■ Documento fuente
El laboratorio de periodismo perfomático de Anfibia funciona desde 2018. Actualmente, tienen cuatro obras por estrenar en Argentina y dos en Colombia. Hay una historia de un muchacho trans, que es ciego y cantante de ópera, un chico que construyó su masculinidad sin ver. “Yo elijo mi nombre” es el nombre de la performance musical y en ella participan Eric, el cantante, y una periodista cultural. Hay otra sobre un policía que a finales de los años noventa fotografió y asesinó jóvenes del conurbano bonaraense. “Pena y pachanga” cuenta la historia de cinco colombianos que viven en Buenos Aires y asisten con frecuencia a unas fiestas clandestinas de salsa. Los protagonistas de la perfomance son la organizadora de la fiesta, una boxeadora de veinte años, un hombre que vende juguetes sexuales y un músico. El público también está obligado a trabajar en el montaje de la fiesta: ya sea sirviendo aguardiente, poniendo las sillas o colgando luces. Esa es la experiencia del migrante.

En Colombia, una de las protagonistas es María Clara Guerra, una política fake de ultraderecha que encarna los modos, los gestos, los discursos construidos en los espacios de nuestra política. “Llegó la hora, limpiemos la ciudad” es también una investigación en torno a los discursos reflejados en los panfletos paramilitares en los que se comunica la muerte de líderes sociales. “No es un reportaje, pero lo que dice sería imposible de enunciar en texto periodístico”, explica Alarcón. Por otra parte, en La edad de las muñecas, un grupo de mujeres mayores de la localidad de San Cristóbal en Bogotá cuentan sus historias con vestidos construidos con las páginas de viejos periódicos. Un viaje contemporáneo por un pasado en común: los mandatos familiares, la dominación de esposos, padres y hermanos, los derechos vulnerados, la pobreza, los sueños, la vejez.

No hay que confundirse. La performance es un proceso creativo que necesita de mucho músculo, del entrenamiento de las redacciones, las noticias, los datos. La exploración es el lujo de sumergirse en una búsqueda más ambiciosa en términos de trascendencia. Y algo más: ni los reporteros de guerra ni los periodistas que cubren movilizaciones son artistas performáticos. A lo mejor tienen una comprensión y unas preguntas que pueden desatar una investigación, pero mientras están en el campo de batalla deben concentrarse en sobrevivir. La performance no es espontánea.

La gran pregunta es: ¿una performance puede transmitir un sentimiento que no se entiende? Eso es todo lo que pretende. Instalar una confusión, una contrariedad intelectual como las que genera el arte: que el espectador no sepa qué le pasó pero sienta que algo le pasó. Lo que viene después dependerá de cada quien y sus experiencias. Lo más interesante del periodismo performático es que no está dirigido a públicos especializados.

[Datos almacenados]
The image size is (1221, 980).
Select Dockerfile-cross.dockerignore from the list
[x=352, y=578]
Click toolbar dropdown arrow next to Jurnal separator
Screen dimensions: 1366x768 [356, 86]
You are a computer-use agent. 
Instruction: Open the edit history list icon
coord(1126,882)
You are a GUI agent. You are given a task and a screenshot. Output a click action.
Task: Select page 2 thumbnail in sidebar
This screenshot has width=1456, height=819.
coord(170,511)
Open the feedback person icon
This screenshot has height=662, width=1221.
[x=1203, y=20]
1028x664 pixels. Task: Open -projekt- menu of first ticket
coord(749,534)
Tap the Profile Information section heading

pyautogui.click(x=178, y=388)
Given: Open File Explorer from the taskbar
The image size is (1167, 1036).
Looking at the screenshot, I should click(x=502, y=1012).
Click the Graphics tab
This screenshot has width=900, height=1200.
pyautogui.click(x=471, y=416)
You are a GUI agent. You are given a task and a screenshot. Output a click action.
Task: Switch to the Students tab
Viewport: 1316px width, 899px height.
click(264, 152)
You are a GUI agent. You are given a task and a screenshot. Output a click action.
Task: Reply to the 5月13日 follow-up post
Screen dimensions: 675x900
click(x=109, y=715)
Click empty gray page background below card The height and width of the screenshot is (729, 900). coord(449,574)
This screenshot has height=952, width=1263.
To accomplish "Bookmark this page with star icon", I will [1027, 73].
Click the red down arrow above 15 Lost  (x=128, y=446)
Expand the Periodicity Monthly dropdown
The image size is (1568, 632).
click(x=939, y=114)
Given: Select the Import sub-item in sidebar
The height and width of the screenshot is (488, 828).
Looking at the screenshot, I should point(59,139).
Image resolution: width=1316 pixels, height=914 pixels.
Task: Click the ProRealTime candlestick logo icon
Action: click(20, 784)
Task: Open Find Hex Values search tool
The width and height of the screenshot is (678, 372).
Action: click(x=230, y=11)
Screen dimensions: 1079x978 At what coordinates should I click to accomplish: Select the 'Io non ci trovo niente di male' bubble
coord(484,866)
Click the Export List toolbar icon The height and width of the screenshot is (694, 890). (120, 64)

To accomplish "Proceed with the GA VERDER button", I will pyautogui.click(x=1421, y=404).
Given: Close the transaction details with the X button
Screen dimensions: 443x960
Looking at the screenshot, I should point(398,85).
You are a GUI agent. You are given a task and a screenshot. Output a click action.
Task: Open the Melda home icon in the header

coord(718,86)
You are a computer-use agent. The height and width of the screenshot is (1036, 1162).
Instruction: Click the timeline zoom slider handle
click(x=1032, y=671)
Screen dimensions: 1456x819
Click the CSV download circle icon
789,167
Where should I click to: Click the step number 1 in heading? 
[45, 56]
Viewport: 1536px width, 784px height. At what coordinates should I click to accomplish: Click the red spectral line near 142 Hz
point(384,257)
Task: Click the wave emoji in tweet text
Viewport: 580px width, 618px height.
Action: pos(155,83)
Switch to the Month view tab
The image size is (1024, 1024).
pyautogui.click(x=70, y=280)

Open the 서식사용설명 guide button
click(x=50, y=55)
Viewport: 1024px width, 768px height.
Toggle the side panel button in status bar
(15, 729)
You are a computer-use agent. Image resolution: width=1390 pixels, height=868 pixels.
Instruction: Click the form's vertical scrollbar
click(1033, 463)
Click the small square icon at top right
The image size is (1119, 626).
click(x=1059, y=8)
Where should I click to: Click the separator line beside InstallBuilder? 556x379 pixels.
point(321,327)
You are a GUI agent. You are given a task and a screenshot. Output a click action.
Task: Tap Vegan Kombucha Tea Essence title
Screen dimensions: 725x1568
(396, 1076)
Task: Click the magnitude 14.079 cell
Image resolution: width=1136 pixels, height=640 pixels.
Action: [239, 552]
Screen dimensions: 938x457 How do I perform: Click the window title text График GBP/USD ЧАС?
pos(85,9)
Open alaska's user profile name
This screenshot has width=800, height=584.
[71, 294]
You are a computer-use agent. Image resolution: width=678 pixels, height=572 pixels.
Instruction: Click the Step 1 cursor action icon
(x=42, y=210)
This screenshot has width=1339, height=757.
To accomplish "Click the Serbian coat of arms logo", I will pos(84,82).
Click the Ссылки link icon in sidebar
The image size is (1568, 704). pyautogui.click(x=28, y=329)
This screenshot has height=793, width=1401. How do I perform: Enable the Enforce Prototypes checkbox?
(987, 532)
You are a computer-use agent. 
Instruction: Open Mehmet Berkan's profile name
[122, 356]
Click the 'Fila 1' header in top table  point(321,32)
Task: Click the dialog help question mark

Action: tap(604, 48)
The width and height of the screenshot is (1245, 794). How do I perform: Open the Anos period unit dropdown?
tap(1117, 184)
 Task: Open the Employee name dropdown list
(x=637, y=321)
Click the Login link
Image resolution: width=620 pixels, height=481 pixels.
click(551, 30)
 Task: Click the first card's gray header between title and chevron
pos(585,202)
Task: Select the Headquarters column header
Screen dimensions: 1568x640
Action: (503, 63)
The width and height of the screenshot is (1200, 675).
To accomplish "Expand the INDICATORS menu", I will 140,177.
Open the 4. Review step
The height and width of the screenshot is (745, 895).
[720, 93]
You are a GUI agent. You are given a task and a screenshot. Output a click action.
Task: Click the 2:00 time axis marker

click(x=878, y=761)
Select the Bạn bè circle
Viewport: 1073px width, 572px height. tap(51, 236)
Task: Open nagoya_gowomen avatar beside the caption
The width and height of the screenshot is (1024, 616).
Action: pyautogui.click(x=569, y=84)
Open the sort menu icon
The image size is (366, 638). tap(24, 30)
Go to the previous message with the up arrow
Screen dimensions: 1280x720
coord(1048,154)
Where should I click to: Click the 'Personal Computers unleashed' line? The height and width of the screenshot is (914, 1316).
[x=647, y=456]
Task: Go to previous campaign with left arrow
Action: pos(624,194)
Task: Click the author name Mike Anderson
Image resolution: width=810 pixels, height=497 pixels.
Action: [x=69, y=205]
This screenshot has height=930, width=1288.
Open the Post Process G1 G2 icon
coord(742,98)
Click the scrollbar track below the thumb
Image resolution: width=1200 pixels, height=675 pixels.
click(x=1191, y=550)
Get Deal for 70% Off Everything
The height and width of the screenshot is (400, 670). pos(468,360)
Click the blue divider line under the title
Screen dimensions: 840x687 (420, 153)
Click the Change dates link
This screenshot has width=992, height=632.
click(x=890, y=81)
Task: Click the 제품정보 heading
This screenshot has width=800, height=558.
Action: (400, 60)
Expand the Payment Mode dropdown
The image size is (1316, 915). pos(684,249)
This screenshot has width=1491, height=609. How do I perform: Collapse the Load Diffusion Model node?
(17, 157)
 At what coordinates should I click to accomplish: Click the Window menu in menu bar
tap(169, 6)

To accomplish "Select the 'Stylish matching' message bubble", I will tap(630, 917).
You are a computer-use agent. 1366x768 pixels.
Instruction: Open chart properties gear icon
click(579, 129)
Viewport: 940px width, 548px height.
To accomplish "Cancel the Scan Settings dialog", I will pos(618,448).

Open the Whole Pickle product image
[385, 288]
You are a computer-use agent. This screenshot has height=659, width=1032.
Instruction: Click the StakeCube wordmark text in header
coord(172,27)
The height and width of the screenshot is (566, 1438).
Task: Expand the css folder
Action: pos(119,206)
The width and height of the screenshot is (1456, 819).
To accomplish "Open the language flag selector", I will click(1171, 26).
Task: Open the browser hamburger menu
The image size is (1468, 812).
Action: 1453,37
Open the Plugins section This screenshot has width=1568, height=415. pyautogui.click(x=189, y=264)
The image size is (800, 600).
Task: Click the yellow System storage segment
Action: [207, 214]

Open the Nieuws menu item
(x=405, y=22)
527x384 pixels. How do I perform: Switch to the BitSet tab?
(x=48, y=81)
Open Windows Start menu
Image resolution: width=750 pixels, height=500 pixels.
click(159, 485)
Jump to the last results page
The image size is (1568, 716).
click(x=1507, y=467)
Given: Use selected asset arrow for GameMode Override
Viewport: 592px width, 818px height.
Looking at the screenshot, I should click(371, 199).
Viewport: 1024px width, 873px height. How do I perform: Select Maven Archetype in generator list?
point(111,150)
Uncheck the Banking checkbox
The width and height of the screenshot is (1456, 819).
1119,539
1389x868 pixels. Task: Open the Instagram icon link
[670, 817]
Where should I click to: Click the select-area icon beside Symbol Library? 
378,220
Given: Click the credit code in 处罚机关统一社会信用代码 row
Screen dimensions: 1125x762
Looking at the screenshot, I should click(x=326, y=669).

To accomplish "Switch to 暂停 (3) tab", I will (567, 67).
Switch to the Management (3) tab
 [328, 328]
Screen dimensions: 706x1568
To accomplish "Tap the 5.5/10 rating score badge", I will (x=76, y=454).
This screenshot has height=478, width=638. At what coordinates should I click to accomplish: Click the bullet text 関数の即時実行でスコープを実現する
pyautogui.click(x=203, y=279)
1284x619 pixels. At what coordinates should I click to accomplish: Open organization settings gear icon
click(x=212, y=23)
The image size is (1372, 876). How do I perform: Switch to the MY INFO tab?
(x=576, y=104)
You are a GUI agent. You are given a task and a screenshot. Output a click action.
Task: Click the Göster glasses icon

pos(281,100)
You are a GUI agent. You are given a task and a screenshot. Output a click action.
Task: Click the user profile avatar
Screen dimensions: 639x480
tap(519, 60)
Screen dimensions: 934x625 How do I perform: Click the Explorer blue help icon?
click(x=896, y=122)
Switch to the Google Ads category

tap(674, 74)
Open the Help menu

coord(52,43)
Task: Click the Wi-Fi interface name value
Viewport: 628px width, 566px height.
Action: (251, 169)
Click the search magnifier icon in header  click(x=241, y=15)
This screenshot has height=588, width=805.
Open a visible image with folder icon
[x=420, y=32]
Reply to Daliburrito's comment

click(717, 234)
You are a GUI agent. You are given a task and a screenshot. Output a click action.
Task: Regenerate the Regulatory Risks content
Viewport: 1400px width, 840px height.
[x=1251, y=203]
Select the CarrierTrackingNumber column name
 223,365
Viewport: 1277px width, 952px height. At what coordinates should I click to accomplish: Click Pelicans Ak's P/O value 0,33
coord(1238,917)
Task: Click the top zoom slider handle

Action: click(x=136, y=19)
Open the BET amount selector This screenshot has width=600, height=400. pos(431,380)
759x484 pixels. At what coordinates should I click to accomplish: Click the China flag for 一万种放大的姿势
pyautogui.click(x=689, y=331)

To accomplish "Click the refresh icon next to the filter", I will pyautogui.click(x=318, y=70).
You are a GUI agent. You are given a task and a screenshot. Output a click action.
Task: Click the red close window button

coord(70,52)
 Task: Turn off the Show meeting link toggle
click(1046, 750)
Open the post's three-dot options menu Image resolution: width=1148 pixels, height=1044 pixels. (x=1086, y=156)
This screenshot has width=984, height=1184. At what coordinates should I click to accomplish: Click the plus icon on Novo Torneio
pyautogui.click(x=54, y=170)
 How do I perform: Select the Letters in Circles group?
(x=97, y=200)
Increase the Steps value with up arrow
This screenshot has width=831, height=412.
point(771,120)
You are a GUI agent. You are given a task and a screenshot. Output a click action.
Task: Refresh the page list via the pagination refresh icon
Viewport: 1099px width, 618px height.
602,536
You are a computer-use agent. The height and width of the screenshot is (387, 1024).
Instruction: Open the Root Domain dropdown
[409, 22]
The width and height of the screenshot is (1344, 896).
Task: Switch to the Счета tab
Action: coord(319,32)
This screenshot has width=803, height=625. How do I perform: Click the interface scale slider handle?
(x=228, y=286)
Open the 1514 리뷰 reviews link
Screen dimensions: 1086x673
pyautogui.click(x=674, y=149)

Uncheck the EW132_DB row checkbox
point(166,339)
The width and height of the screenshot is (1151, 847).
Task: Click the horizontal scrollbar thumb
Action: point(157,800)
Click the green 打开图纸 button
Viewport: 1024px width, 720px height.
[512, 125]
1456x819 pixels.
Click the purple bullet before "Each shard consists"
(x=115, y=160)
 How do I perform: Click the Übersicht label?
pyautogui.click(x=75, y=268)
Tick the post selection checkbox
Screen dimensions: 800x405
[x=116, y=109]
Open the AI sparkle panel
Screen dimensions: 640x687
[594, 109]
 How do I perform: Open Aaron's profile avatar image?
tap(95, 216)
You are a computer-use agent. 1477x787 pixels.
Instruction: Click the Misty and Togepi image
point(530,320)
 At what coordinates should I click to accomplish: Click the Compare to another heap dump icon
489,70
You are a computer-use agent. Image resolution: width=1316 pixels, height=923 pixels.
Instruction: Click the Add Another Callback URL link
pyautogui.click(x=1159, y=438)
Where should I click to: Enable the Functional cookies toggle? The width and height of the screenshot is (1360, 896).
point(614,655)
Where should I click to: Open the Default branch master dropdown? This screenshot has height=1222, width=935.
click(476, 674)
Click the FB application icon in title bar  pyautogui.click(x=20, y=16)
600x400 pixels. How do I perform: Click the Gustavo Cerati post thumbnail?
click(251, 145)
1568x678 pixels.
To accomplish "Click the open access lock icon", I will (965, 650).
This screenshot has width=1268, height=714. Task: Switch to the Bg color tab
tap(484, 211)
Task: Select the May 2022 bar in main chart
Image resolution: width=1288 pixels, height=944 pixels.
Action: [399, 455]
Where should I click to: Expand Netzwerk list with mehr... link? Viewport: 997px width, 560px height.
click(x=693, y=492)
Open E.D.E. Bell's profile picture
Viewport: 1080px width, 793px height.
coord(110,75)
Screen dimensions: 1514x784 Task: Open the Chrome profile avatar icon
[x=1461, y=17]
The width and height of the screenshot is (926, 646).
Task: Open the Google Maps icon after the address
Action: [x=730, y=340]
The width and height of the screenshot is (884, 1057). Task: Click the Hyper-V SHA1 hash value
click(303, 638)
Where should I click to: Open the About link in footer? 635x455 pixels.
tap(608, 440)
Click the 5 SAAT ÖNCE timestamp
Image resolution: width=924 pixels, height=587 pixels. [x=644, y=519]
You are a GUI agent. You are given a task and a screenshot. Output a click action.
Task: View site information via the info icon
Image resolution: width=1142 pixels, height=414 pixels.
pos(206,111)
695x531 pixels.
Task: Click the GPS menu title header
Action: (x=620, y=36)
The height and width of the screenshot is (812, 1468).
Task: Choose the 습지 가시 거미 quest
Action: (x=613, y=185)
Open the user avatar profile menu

■ Detalles del ejercicio
Explique, en una a tres oraciones, por qué el texto sobre periodismo performático sostiene que los reporteros de guerra y los periodistas que cubren movilizaciones no son artistas performáticos. Los datos almacenados constituyen un material independiente del texto.

■ Área de respuesta
Aunque puedan tener una comprensión y unas preguntas capaces de desatar una investigación, mientras están en el campo de batalla deben concentrarse en sobrevivir. La performance, en cambio, no es espontánea. Es un proceso creativo que necesita mucho músculo y el entrenamiento de las redacciones, las noticias y los datos.